Nothing may be dropped. Retype the whole listing exactly.
START Data for review
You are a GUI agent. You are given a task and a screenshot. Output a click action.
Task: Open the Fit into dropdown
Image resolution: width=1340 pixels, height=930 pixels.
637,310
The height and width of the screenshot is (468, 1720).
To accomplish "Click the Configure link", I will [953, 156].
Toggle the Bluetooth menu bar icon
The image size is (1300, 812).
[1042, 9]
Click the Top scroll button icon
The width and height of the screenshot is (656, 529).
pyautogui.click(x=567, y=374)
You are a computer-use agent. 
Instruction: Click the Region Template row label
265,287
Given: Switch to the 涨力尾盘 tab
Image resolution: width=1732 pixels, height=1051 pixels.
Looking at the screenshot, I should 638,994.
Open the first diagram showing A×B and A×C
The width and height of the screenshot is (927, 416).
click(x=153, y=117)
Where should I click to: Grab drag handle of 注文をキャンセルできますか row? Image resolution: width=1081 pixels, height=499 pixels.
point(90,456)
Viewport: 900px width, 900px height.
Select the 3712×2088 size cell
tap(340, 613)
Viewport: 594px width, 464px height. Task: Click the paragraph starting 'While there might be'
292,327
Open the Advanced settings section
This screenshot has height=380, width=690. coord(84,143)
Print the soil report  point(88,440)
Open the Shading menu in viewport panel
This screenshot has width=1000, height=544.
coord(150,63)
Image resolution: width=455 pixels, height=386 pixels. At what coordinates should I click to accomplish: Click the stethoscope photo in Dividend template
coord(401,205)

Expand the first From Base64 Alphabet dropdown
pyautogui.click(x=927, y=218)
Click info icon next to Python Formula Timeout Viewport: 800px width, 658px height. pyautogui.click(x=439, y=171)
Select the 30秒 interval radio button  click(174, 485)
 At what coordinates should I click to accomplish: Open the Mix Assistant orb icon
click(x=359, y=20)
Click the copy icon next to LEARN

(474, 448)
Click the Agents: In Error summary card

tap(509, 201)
END Data for review
§ **Solution**:
You are a GUI agent. You are given a task and a screenshot. Output a click action.
Task: Open the Fit into dropdown
Image resolution: width=1340 pixels, height=930 pixels.
637,310
The height and width of the screenshot is (468, 1720).
To accomplish "Click the Configure link", I will [953, 156].
Toggle the Bluetooth menu bar icon
The image size is (1300, 812).
[1042, 9]
Click the Top scroll button icon
The width and height of the screenshot is (656, 529).
pyautogui.click(x=567, y=374)
You are a computer-use agent. 
Instruction: Click the Region Template row label
265,287
Given: Switch to the 涨力尾盘 tab
Image resolution: width=1732 pixels, height=1051 pixels.
Looking at the screenshot, I should 638,994.
Open the first diagram showing A×B and A×C
The width and height of the screenshot is (927, 416).
click(x=153, y=117)
Where should I click to: Grab drag handle of 注文をキャンセルできますか row? Image resolution: width=1081 pixels, height=499 pixels.
point(90,456)
Viewport: 900px width, 900px height.
Select the 3712×2088 size cell
tap(340, 613)
Viewport: 594px width, 464px height. Task: Click the paragraph starting 'While there might be'
292,327
Open the Advanced settings section
This screenshot has height=380, width=690. coord(84,143)
Print the soil report  point(88,440)
Open the Shading menu in viewport panel
This screenshot has width=1000, height=544.
coord(150,63)
Image resolution: width=455 pixels, height=386 pixels. At what coordinates should I click to accomplish: Click the stethoscope photo in Dividend template
coord(401,205)

Expand the first From Base64 Alphabet dropdown
pyautogui.click(x=927, y=218)
Click info icon next to Python Formula Timeout Viewport: 800px width, 658px height. pyautogui.click(x=439, y=171)
Select the 30秒 interval radio button  click(174, 485)
 At what coordinates should I click to accomplish: Open the Mix Assistant orb icon
click(x=359, y=20)
Click the copy icon next to LEARN

(474, 448)
Click the Agents: In Error summary card

tap(509, 201)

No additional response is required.